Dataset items
Segment Open

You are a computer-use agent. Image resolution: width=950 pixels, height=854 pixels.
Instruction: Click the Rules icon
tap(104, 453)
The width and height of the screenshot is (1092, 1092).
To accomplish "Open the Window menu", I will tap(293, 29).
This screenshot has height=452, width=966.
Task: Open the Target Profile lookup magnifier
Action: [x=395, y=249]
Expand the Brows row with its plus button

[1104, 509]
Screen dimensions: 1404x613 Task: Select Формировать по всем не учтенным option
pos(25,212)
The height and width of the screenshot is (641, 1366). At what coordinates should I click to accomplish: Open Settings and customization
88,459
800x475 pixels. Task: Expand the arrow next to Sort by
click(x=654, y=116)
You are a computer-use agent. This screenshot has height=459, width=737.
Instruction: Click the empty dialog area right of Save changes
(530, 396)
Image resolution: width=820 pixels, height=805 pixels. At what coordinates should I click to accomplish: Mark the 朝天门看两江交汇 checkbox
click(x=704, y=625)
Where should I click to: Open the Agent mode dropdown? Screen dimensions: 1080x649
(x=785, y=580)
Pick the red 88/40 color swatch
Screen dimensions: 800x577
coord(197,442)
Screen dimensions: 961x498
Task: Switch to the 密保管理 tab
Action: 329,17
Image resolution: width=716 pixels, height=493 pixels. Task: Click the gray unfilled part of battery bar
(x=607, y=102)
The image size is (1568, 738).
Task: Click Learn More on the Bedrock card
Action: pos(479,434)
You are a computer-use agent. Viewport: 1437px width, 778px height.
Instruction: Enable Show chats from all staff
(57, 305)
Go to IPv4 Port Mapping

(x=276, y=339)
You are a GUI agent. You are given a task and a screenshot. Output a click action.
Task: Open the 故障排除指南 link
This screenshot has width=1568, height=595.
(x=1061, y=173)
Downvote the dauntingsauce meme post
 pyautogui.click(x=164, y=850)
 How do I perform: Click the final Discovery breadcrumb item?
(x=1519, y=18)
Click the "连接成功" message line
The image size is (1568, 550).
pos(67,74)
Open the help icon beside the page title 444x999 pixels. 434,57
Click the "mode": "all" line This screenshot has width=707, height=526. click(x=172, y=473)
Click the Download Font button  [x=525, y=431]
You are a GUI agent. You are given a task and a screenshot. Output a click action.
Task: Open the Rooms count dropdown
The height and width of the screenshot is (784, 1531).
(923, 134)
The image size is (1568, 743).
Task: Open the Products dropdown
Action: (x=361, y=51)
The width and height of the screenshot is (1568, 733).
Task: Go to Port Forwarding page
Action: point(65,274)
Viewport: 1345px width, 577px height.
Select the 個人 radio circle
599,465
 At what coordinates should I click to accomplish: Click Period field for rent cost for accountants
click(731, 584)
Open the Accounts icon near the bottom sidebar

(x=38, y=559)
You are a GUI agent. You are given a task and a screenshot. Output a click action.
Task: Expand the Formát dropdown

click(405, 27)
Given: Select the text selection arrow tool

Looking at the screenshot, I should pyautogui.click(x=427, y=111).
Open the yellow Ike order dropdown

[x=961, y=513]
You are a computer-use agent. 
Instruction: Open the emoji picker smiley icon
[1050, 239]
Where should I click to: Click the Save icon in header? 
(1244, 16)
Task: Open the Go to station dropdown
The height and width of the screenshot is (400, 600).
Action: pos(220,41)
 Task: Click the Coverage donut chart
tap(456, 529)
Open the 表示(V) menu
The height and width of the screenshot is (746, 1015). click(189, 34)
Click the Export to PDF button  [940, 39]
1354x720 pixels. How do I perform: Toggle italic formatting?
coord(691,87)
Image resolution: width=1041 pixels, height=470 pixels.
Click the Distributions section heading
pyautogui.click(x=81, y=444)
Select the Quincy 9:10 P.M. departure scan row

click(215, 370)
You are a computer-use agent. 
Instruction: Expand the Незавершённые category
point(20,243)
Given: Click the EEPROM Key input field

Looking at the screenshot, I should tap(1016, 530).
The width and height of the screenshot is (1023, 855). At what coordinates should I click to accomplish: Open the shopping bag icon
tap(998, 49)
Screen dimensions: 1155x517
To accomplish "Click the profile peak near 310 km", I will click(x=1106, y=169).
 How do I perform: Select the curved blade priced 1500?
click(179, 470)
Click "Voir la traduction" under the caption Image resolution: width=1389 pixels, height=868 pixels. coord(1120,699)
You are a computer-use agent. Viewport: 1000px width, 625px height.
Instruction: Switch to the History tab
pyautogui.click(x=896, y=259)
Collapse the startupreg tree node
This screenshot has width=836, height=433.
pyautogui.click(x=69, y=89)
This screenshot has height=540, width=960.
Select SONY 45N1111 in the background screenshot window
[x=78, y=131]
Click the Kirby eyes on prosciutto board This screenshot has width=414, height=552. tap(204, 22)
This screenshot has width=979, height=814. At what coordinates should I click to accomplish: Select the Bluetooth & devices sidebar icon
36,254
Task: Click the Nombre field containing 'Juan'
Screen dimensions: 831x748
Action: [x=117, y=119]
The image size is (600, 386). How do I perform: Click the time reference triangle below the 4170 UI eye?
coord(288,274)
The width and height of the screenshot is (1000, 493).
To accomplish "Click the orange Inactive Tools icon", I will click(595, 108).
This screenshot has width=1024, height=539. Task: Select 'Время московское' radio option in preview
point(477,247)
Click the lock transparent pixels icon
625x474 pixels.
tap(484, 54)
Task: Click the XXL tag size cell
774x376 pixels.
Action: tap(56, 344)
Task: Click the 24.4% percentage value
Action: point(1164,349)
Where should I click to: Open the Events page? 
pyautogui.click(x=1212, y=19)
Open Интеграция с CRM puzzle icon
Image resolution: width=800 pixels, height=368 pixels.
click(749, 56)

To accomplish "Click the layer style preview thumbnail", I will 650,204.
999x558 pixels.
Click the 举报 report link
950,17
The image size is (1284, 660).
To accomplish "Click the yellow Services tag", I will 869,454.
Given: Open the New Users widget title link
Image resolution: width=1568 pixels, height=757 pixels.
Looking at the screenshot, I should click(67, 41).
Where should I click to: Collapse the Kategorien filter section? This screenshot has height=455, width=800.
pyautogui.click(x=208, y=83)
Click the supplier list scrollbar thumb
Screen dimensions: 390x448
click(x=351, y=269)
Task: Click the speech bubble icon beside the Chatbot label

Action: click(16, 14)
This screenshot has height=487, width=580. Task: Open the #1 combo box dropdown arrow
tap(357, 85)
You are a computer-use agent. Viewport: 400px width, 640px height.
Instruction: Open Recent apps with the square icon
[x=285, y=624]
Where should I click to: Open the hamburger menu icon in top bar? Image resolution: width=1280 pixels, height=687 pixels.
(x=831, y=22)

Segment Closed

### Task item
Go through the entries above and report every line in which the word "computer" appears.

### Solution
You are a computer-use agent. Image resolution: width=950 pixels, height=854 pixels.
You are a computer-use agent. This screenshot has height=459, width=737.
You are a computer-use agent. Viewport: 1437px width, 778px height.
You are a computer-use agent. 
You are a computer-use agent. 
You are a computer-use agent. Viewport: 1000px width, 625px height.
You are a computer-use agent. Viewport: 400px width, 640px height.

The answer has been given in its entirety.